Welcome to the first post in an occasional series about families (that aren’t us) living carfree. We’re hoping to share stories of how families make carfree life work in different areas, using a variety of solutions for transportation and other issues. If you are a carfree family, drop us a line — we’d love to feature you!
Today’s family is Mira and James and their 9-month-old son Jesse (plus a cat!). They live in Arlington, a suburb of Boston.
Going Carfree: When and Why
Neither James nor Mira has owned a car in adulthood, largely because neither of them likes to drive. Mira grew up in Dorchester about a 4 min walk from Shawmut, started taking the subway by herself at about 10, and liked how she could get wherever she wanted without bothering her parents. That independence was important to her growing up and is something they really want for Jesse when he gets older.
Mira, James, and Jesse get around on the train, bus, and by walking. James does some biking. Mira doesn’t bike much, but is working on getting comfortable on the road to possibly add biking to their to their transportation toolbox. They have four bus lines within a few blocks, and they are a 20-minute walk away from a Alewife, a subway stop at the end of Boston’s Red Line. Their neighborhood is a mixed bag in terms of sidewalk quality — sidewalks along the major thoroughfare (Mass Ave) are good, but other sidewalks are rough. They are also close to a popular multi-use bike path (the Minuteman Trail).
Benefits of Being Carfree
Being carfree is definitely cheaper for Mira and James, which is important to them particularly because they have generally been a one-income family. They get more exercise and are happy to have a smaller carbon footprint, particularly now that they have a baby. Mira also says, “It seems like we interact with people more, which I wasn’t expecting. I grew up here, and you pretend you’re in a little bubble, but everyone loves interacting with the baby. It’s kind of nice.”
Costs of Being Carfree
One cost that sticks out is spontaneity — they can’t decide to go hiking somewhere at the spur of the moment, for instance. Trips require planning. As Mira says, “There was one time when friends in Charlestown invited us to dinner and the trip involved three buses. That was a bit of a challenge in the pouring rain. But it worked.”
How Do They Do It?
Being carfree with a cat is a challenge. Mira and James have ended up with a vet that is a relatively far distance away in Kenmore Square in Cambridge. Their cat doesn’t enjoy bus rides, but they are able to take a bit longer ride on the subway to get to the vet. Getting cat litter on the bus is hassle — James usually goes up to Arlington Heights to pet store at end of the bus line.

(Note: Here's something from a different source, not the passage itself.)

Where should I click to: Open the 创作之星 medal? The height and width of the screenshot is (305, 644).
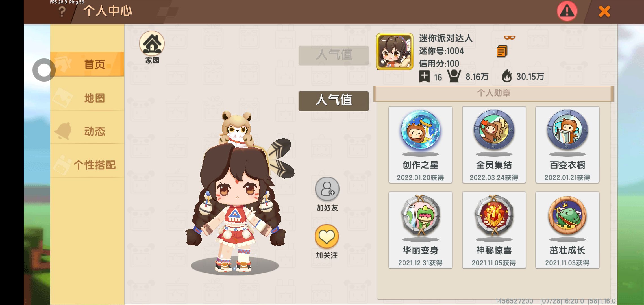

Grocery shopping is done in smaller and more frequent trips. For occasional large grocery shopping trips, they’ll tag along with Mira’s dad in his car. If that wasn’t available, they would probably do Zipcar. Getting to the hospital to give birth was also a challenge to figure out — they were able to work out to have access to a neighbor’s car that was available almost any time.

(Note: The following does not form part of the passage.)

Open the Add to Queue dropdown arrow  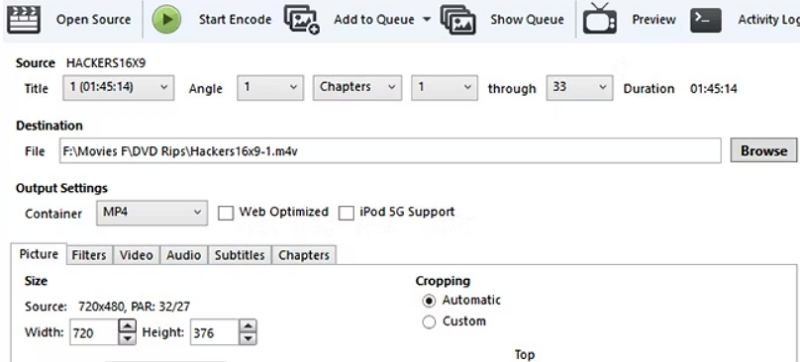click(x=427, y=20)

They chose to live in east Arlington with their transportation needs in mind, choosing an area geared toward families with young kids with ample resources within walking distance (particularly grocery stores).
As Mira says, “It’s really not as hard as people seem to think it is. My parents and other people who have always had a car, seem to be really surprised that even after we had the baby we could keep not having a car. It doesn’t seem like it’s really that much of an imposition, 99% of the time. The extra 1% we figure out things to get around it, borrowing a car, going with a friend. Or we have really long bus waits.”